- Episode no.: Season 1 Episode 2a
- Directed by: John Kricfalusi
- Story by: John Kricfalusi; Bob Camp;
- Production code: RS-02A
- Original air date: August 25, 1991

Episode chronology
| ← Previous "The Big Shot!" | Next → "Nurse Stimpy" |

= Robin Höek =

"Robin Höek" is the third episode of the first season of The Ren & Stimpy Show. It originally aired on Nickelodeon in the United States on August 25, 1991. This episode is the first in a short-lived series of episodes called Stimpy's Storybook Land, which parody children's literature.

==Plot==
In the present, Ren and Stimpy pray before bed. Stimpy prays for his family's and Ren's goodwill while Ren wishes for $1 million, pectoral muscles and a locked refrigerator. Ren buttons Stimpy's pajamas near his buttocks and both go to sleep.

At the middle of the night, Ren is awaken by Stimpy, who wants him to read a bedtime story. Annoyed, Ren tells him to read it himself. Stimpy reaches for his storybook, hidden in his litter box and reads the story of Robin Höek, a parody of Robin Hood.

Robin Höek was a brave hero who wears a green leotard. He is described as the greatest archer of the lands, but due to Stimpy's inability to understand the story, he is shown shooting a watermelon and chicken straight up. The watermelon lands on Robin's face, but the chicken turns into a moose and flattens him. Robin is accompanied by a group of equally eccentric friends. Robin has a crush on Maid Moron, an unattractive woman. All are portrayed by Stimpy and revealed to be actually him in different costumes, forcing him to commute frequently to fill different roles. Robin and his right-hand man Will Trunchin spend their days stealing from the rich and giving money to the poor, which was confused by Stimpy to have been cheerleaders and the criminally insane. On one occasion, Will steals the milk of a cow owned by a rich prince and his wife they were stealing from.

Maid Moron is being held hostage by an evil Sheriff (portrayed by George Liquor). Ren tries to swim across the seemingly harmless moat, only to find that the Sheriff had added blood-thirsty monks, who attack him ferociously. Ren emerges unharmed and reaches Moron, who releases a long strand of nasal hair for Ren to climb à la Rapunzel. Robin was sucked into Moron's nose, speeding up the climb, and the duo are reunited, only for the Sheriff to appear. Robin attempts to defend himself with a turkey baster (he had lost his dagger in the moat), with the juice inside incapacitating the Sheriff, who admits defeat and lets Moron go. Robin and Moron marry, and Ren wakes up just as Robin is about to kiss the bride, only to realize that they had actually married unconsciously; Ren faints at this realization, ending the episode.
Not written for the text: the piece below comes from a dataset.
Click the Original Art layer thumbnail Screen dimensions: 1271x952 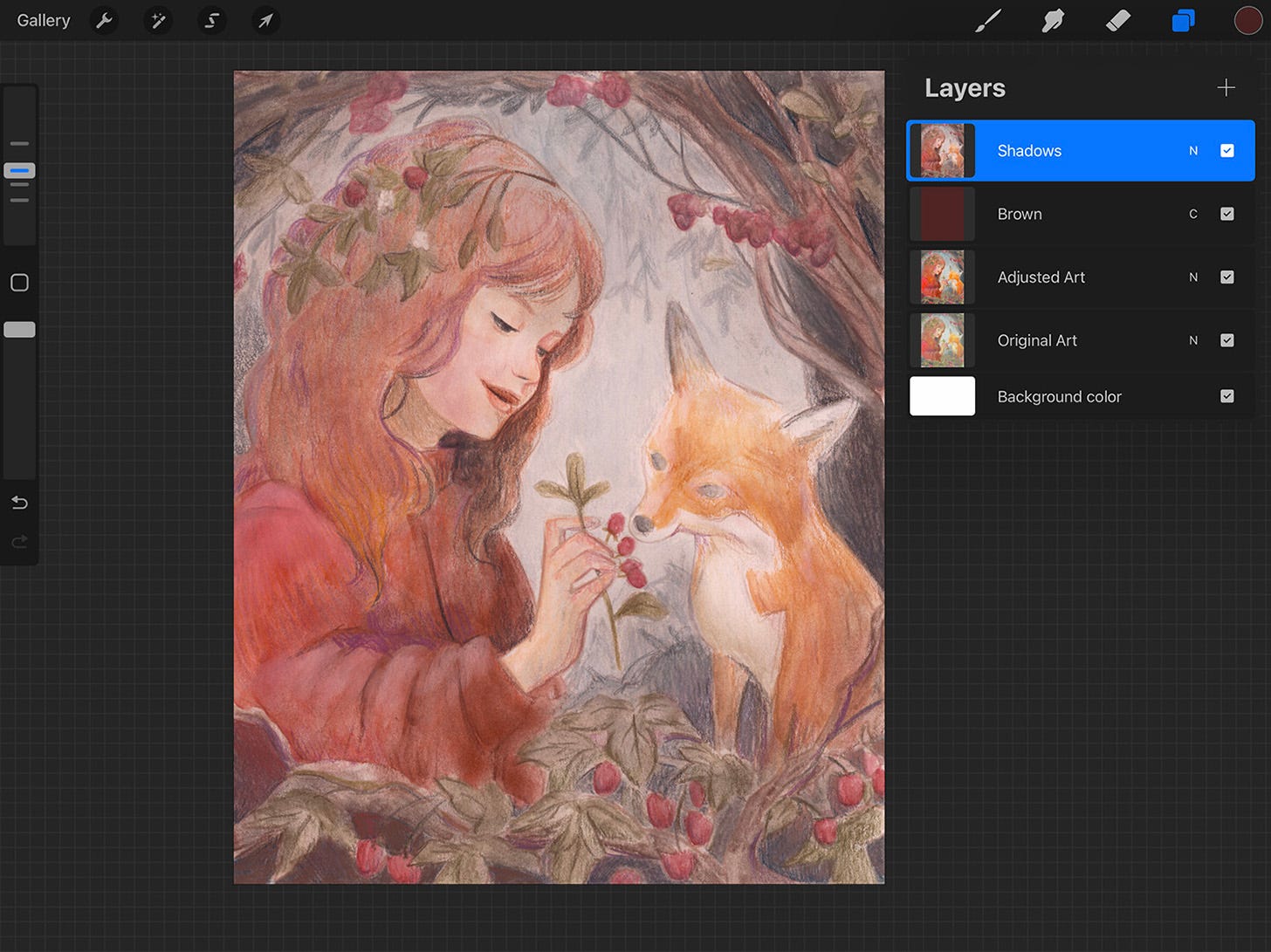pyautogui.click(x=942, y=340)
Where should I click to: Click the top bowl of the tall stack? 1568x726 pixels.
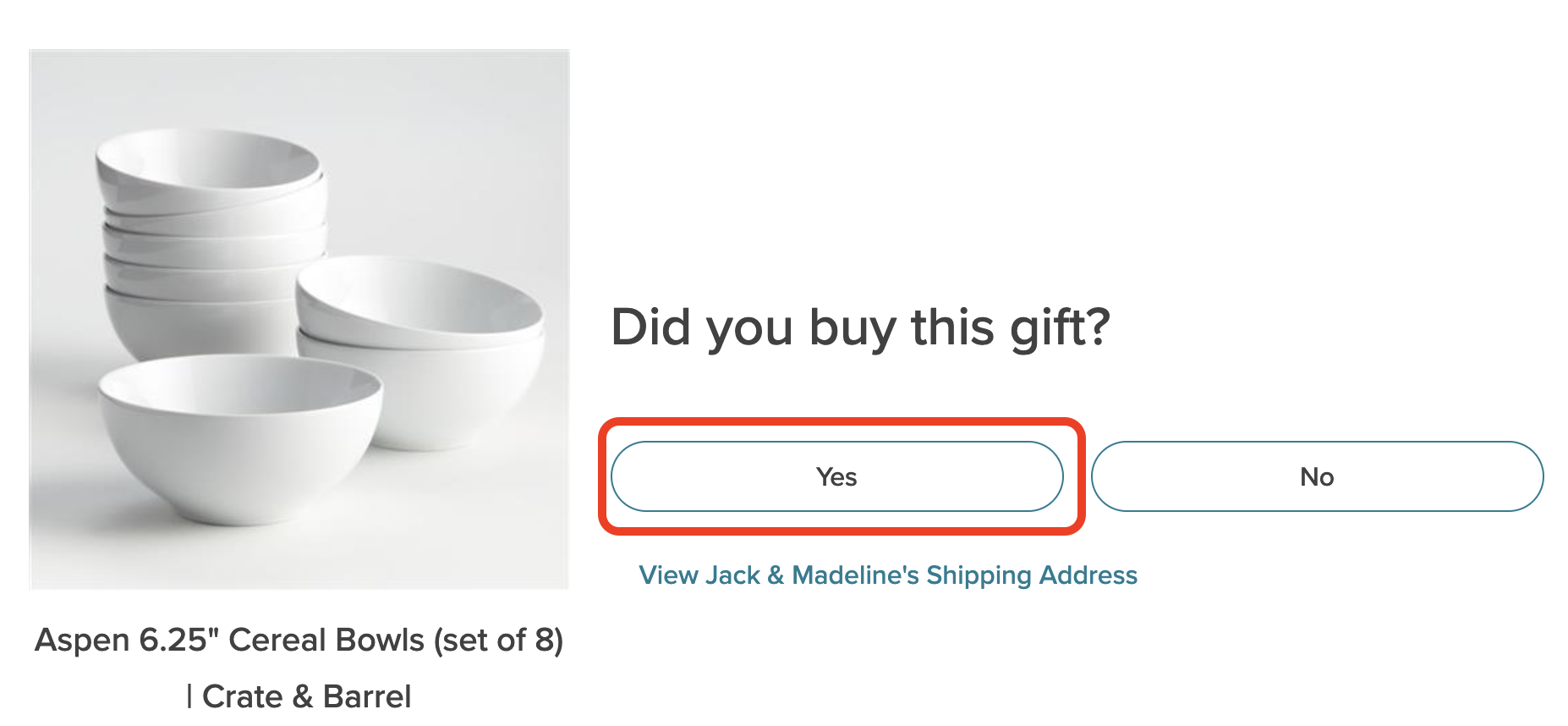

An advertisement for powdered toast airs midway in the episode, with Powdered Toast Man making his first appearance as the product's mascot. Ren and Stimpy eat powdered toast on toast, which they do not find delicious until Powdered Toast Man farts on it.

==Cast==
- Ren – voice of John Kricfalusi
- Stimpy – voice of Billy West
- George Liquor – voice of Harris Peet
- Eyeballs – voice of Henry Porch

==Production==
Jim Smith drew the backgrounds for both of Stimpy's Storybook Land stories based on the work of N. C. Wyeth, which provided a strong atmosphere for "Robin Höek". The episode saw the first appearance of the George Liquor character despite the reservations of the show's producer, Vanessa Coffey, who made it clear that she disapproved of the character. Liquor was the favorite of the showrunner, John Kricfalusi, who insisted on including the character into The Ren & Stimpy Show over the opposition of Coffey, despite his extremely minor presence in the show. Kricfalusi complained that the mostly female network executives at Nickelodeon were opposed to his creation as he stated: "It's purely that a bunch of politically correct women see George Liquor – the ultimate, caricatured right-wing character – and they hate him".

==Reception==
American journalist Thad Komorowski gave the episode two and a half out of five stars, writing that the backgrounds drawn by Smith were the "only redeeming quality" to the cartoon, with the jokes painfully unfunny and the story telegraphed in advance for the audience.

==Books==
- Dobbs, G. Michael (2015). "Escape – How Animation Broke into the Mainstream in the 1990s"
- Komorowski, Thad (2017). "Sick Little Monkeys: The Unauthorized Ren & Stimpy Story"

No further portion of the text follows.